All MobiLink clients, with the exception of UltraLiteJ, enforce referential integrity when they incorporate the download into the remote database.
Rather than failing the download transaction, by default the MobiLink client automatically deletes all rows that violate referential integrity.
This feature has the following benefits:
Protection from mistakes in your synchronization scripts. Given the flexibility of the scripts, it is possible to accidentally download rows that would break the integrity of the remote database. The MobiLink client automatically maintains referential integrity without requiring intervention.
You can use this referential integrity mechanism to delete information from a remote database efficiently. By only sending a delete to a parent record, the MobiLink client removes all the child records automatically for you. This can greatly reduce the amount of traffic MobiLink must send to the remote database.
MobiLink clients provide notification if they have to explicitly delete rows to maintain referential integrity, as follows:
For SQL Anywhere clients, dbmlsync writes an entry in the log. There are also dbmlsync event hooks that you can use. See:
For UltraLite clients, the warning SQLE_ROW_DELETED_TO_MAINTAIN_REFERENTIAL_INTEGRITY is raised. This warning takes a parameter which is the table name. To maintain referential integrity, the warning is raised on every row that is deleted. Your application can ignore the warnings if you want synchronization to proceed. If you want to explicitly handle the warnings, you can use the error callback function to trap them and, for example, count the number of rows that are deleted.
If you want synchronization to fail when the warning is raised, you must implement a synchronization observer and then signal the observer (perhaps through a global variable) from the error callback function. In this case, synchronization fails on the next call to the observer.

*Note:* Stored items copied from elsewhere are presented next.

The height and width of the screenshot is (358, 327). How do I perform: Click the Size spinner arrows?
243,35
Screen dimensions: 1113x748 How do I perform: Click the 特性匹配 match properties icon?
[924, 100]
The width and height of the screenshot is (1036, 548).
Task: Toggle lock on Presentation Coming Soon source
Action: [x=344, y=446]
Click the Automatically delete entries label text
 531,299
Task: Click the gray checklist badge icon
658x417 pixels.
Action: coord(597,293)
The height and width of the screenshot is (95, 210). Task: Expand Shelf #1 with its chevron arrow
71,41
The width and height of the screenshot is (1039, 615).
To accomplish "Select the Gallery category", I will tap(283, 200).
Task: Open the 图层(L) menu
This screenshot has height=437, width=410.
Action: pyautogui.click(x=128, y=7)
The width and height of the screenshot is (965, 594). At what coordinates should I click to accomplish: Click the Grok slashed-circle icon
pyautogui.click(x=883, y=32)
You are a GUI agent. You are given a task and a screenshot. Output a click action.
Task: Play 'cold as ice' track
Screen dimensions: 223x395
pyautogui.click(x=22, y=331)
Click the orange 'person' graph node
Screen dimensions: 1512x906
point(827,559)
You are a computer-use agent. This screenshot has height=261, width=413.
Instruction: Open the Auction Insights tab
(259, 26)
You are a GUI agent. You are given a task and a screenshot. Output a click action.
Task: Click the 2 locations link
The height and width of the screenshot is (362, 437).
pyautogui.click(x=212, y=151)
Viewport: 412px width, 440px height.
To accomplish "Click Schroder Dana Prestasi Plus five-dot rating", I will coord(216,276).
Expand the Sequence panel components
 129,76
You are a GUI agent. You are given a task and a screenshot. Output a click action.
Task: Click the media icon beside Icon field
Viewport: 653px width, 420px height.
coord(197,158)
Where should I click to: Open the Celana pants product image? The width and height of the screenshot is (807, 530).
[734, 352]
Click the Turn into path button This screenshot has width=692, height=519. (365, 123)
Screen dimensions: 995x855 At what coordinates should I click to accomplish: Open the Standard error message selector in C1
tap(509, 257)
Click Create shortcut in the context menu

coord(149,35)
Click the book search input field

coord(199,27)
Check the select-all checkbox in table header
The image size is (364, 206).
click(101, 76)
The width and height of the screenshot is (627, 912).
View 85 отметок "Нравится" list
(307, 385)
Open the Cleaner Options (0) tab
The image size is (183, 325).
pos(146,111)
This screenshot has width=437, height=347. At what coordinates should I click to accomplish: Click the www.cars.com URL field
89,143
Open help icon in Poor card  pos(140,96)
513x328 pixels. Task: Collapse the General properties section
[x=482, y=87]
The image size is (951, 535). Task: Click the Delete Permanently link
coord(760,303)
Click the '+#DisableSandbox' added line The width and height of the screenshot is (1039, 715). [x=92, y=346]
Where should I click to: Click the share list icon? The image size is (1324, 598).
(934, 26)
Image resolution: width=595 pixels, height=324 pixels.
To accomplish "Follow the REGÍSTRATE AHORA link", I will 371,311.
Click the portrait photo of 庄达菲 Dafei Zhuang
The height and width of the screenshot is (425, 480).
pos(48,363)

The MobiLink client incorporates changes from the download in a single transaction. To offer more flexibility, referential integrity checking occurs at the end of this transaction. Because checking is delayed, the database may temporarily pass through states where referential integrity is violated. This is because rows that violate referential integrity are automatically removed before the download is committed.
Suppose that an UltraLite sales application contains the following two tables. One table contains sales orders. Another table contains items that were sold in each order. They have the following relationship:
If you use the download_delete_cursor for the sales_order table to delete an order, the default referential integrity mechanism automatically deletes all rows in the sales_order_items table that point to the deleted sales order.
This arrangement has the following advantages:
You do not require a sales_order_items table script because rows from this table are deleted automatically.
The efficiency of synchronization is improved. You need not download rows to delete from the sales_order_items table. If each sales order contains many items, the performance improves because the download is now smaller. This technique is particularly valuable when using slow communication methods.
For SQL Anywhere clients, you can use the sp_hook_dbmlsync_download_ri_violation client event hook to handle the referential integrity violation. Dbmlsync also writes an entry to its log.